→ TEKS YANG DISEDIAKAN:
====================

- Rencana pembangunan Surabaya Waterfront Land (SWL) di Pesisir Timur Surabaya memantik protes berbagai kalangan. Proyek ini akan mereklamasi laut dan membuat pulau-pulau buatan. Mereka menolak proyek strategis nasional (PSN) pemerintah ini karena mengancam ekosistem laut dan pesisir yang bakal berujung buruk bagi nelayan dan ruang hidupnya.
- Masyarakat di Surabaya terutama warga pesisir dan nelayan protes. Teranyar, Jumat (20/9/24), seribuan orang tergabung dalam Forum Masyarakat Madani Maritim dan warga Kota Surabaya, menggelar unjuk rasa di Gedung DPRD dan Balai Kota Surabaya. Mereka menolak atas rencana PSN Surabaya Waterfront Land.
- Misbahul Munir, Ketua DPW Kesatuan Nelayan Tradisional Indonesia Jawa Timur (KNTI Jatim) mengatakan, ada banyak alasan mengapa proyek yang disebut bernilai Rp72 triliun itu mereka tolak antara lain karena mengancam masa depan para nelayan. Lokasi proyek tepat berada di zona tangkapan ikan (fishing ground) para nelayan.
- Wahyu Eka Styawan, Direktur Eksekutif Walhi Jawa Timur mengatakan, rencana SWL merupakan copy paste dari reklamasi pantai utara di Jakarta. Agenda ini jelas-jelas kepentingan perusahaan yang masuk status proyek strategis nasional. Pertanyaannya, kepentingan siapa proyek ini? Jelas bukan kepentingan masyarakat.
Rencana pembangunan Surabaya Waterfront Land (SWL) di Pesisir Timur Surabaya memantik protes berbagai kalangan. Proyek ini akan mereklamasi laut dan membuat pulau-pulau buatan. Mereka menolak proyek strategis nasional (PSN) pemerintah ini karena mengancam ekosistem laut dan pesisir yang bakal berujung buruk bagi nelayan dan ruang hidupnya.
Masyarakat di Surabaya terutama warga pesisir dan nelayan protes. Teranyar, Jumat (20/9/24), seribuan orang tergabung dalam Forum Masyarakat Madani Maritim dan warga Kota Surabaya, menggelar unjuk rasa di Gedung DPRD dan Balai Kota Surabaya. Mereka menolak atas rencana PSN Surabaya Waterfront Land.
Dari kawasan bundaran Kampus IT’S, massa bergerak menuju Kantor DPRD, sebelum berakhir di Balai Kota Surabaya.
“Selain mengancam ruang hidup, proyek ini juga bertolak belakang dengan visi Surabaya sebagai kota yang memiliki wawasan pembangunan berkelanjutan,” kata Fahmi Ardianto, koordinator aksi.
Mereka menuntut Presiden Jokowi mencabut rencana pembangunan empat pulau reklamasi di pesisir timur Surabaya itu.

====================

→ TUGAS YANG DIKERJAKAN:
#1 Menurut teks tentang Surabaya Waterfront Land, berapa nilai proyek tersebut?
#2 Salin kembali isi daftar dari baris yang memuat "You are a computer-use agent." sampai baris yang memuat "point(230,288)", termasuk perintahnya. Tambahkan 27 pada setiap angka koordinat di jawabannya, dan jangan sertakan gambarnya.

→ DATA MASUKAN TUGAS:

====================

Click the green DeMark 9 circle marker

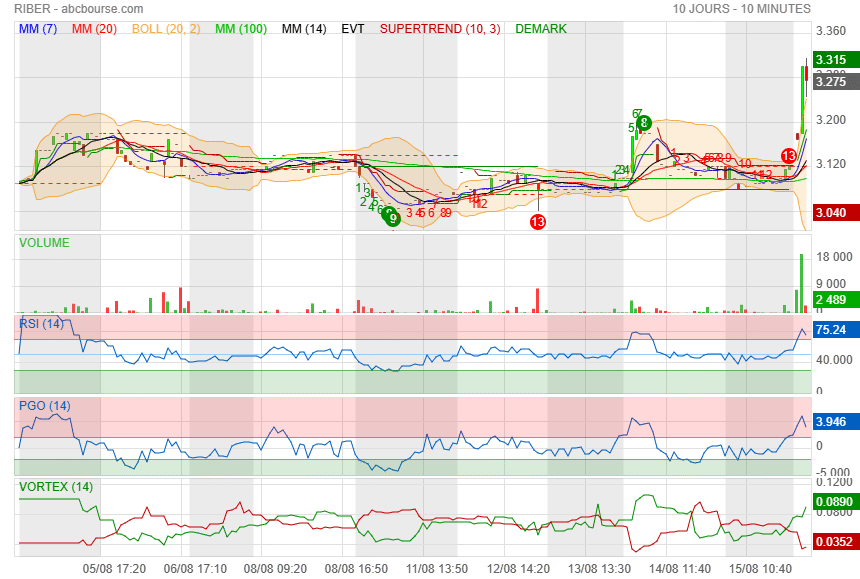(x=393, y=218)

====================

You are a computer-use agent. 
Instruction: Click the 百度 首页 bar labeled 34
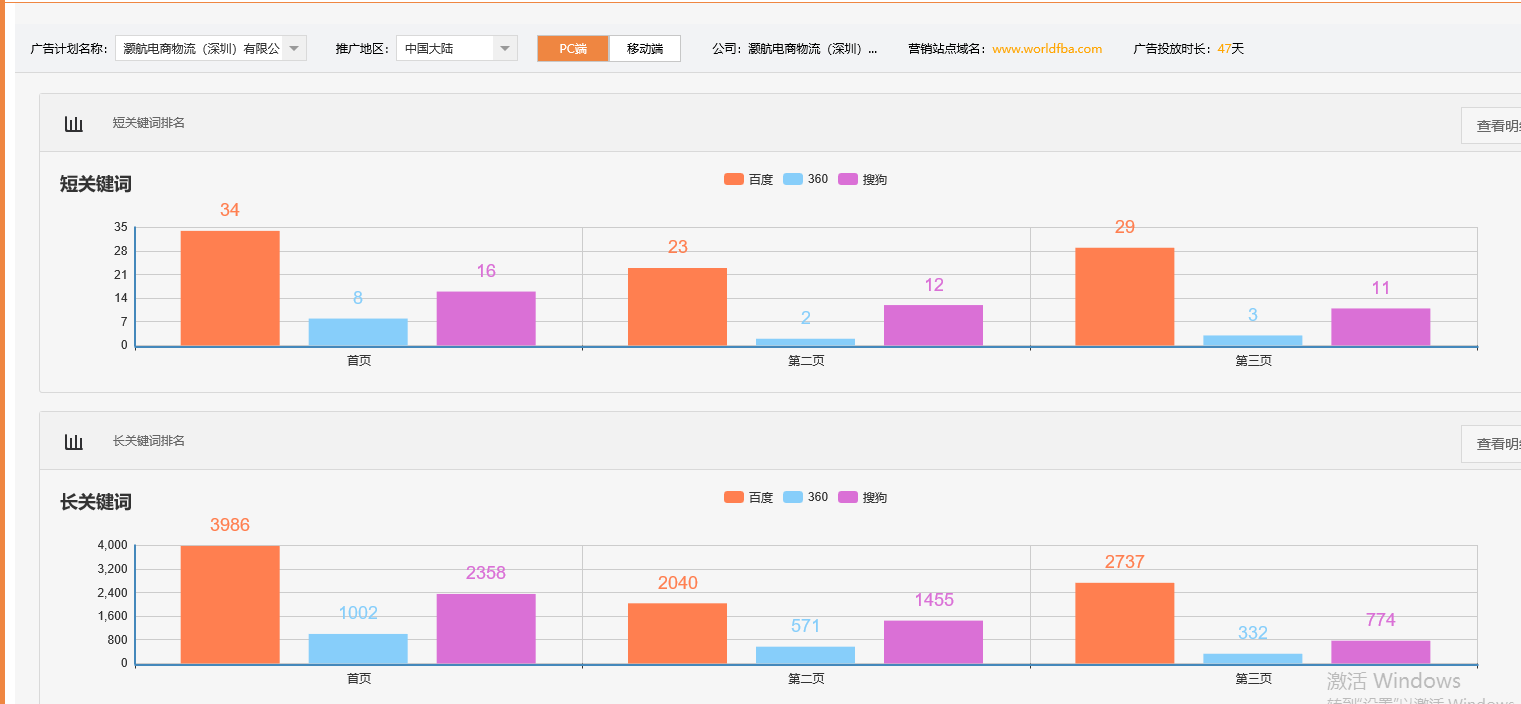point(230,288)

====================

→ HASIL PER TUGAS:
#1 Rp72 triliun.

#2
You are a computer-use agent. 
Instruction: Click the 百度 首页 bar labeled 34
point(257,315)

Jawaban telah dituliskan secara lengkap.